Naturally, Sherlock was standing just outside of the perimeter outlined in the order, and when she accused him of slander he insisted that the CEO (Vax) had admitted to the killing of the men as they’d all died in his mine. However, Sherlock was ready to take it a step further and release the names of the others who were involved but never brought to justice, since Vax took all the heat. It scored him a face to face with the man himself.

Vax appeared nonplussed and said he did not care if Sherlock released the names. Rather, he agreed to a meeting because he wanted to help Sherlock find the seal as he had won it rightfully in an auction. He presented paperwork insisting that the artifact had been in the United States before an agreement was made to return stolen antiquities, and therefore did not qualify.

Joan, on the other hand, found Shinwell’s daughter’s aunt, who had been her legal guardian. The aunt was not pleased that Shinwell was looking for his daughter and wanted to know how well Joan knew him. She insisted that Shinwell was dangerous and that men like him can’t change. Understandably, the aunt refused to give permission for Joan to tell Shinwell about his daughter, and Joan left empty handed.

When she checked back in with Sherlock, he and one of his irregulars that he called “C’ was appraising the documents Vax had given them. She claimed the documents had been forged and the item most certainly had come into the country only recently. She did supply them with the name of a gentleman who was a curator of his family’s museum who may had been involved.

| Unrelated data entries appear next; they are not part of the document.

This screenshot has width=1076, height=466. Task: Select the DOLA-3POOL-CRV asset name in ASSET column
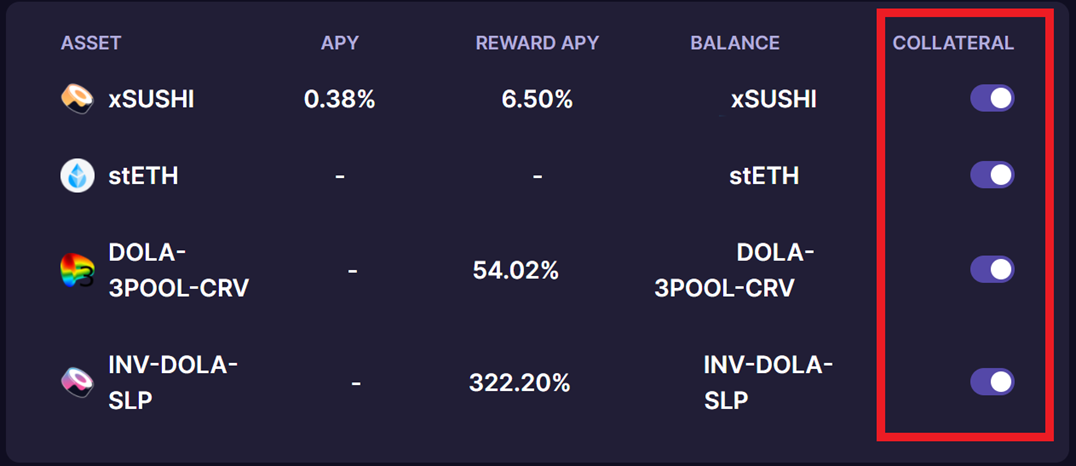(178, 270)
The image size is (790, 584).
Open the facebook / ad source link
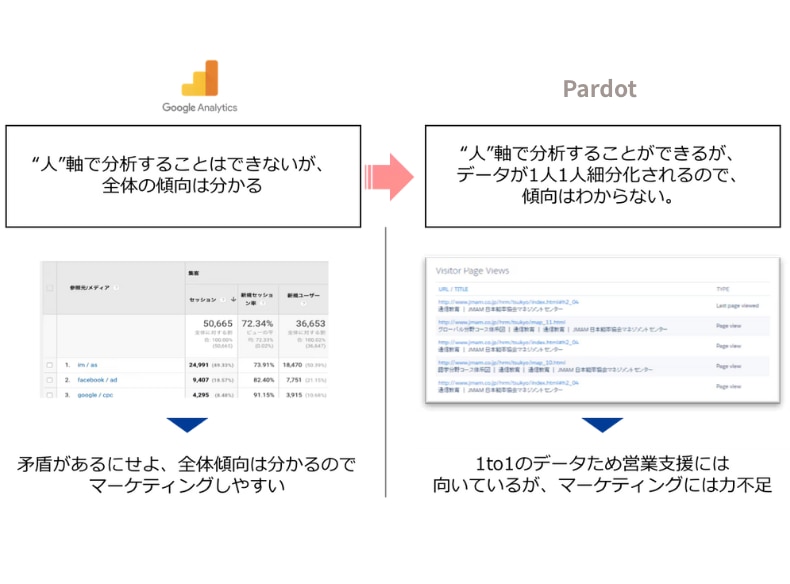[97, 380]
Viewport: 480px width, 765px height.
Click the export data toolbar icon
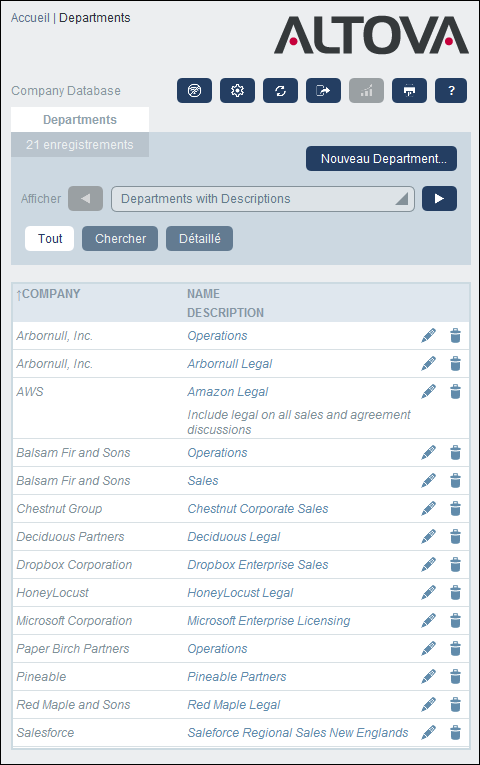(x=323, y=90)
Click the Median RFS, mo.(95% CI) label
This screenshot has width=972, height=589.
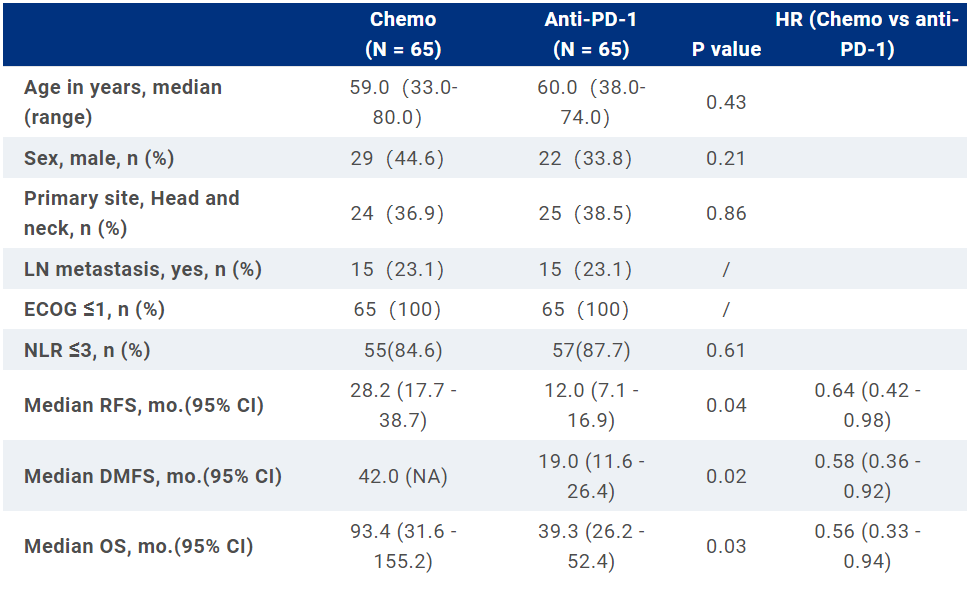click(140, 405)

She had tried to contact him about another antiquity when she discovered that he had been unreachable somewhere in Asia – probably North Korea. They believed that he had claimed it, the Korean’s smuggled it, Torres stole it, re-auctioned it, then invited the curator (David) to the auction without realizing he was auctioning something David had already paid for.

Sherlock went to investigate David, but instead found an active crime scene as David had been struck in the head with a heavy object. That object just so happened to be the seal that everyone was looking for, and it was in police custody. When Sherlock realized that the killer had been tall and left handed, he pieced together the final picture.

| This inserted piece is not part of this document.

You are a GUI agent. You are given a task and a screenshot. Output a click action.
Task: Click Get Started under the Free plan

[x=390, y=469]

Vax, broke from a landslide caused by his company which resulted in water contamination, had made a deal with China. If he was able to return the seal to them, they would choose his company for a new, lucrative business deal that would win him back his fortune.

Vax bid on the seal and killed Ray Torres because he was unable to fulfill payment. He took the seal, but when he realized Sherlock was on his trail he decided to leave it with David and have him killed. It would end up in NYPD custody and then automatically returned to China, the rightful owners.

Though he was not the one to directly hand it over, they would give him the credit and the deal. Though Sherlock had no proof, he told Vax that in exchange for a confession and justice through the court, Sherlock would not give Vax over to the drug dealer who was upset that his favorite smuggler had been killed. They made a deal.

Joan found Shinwell at a park and informed him that she had been unable to connect him with his daughter. He said it was okay because he had already found her. Joan had been one of a few people he had put on the case, and they sat and watched his daughter play soccer. Shinwell explained that all he wanted was to know she was okay, and he had no plans to step back into her life. Maybe people really can change.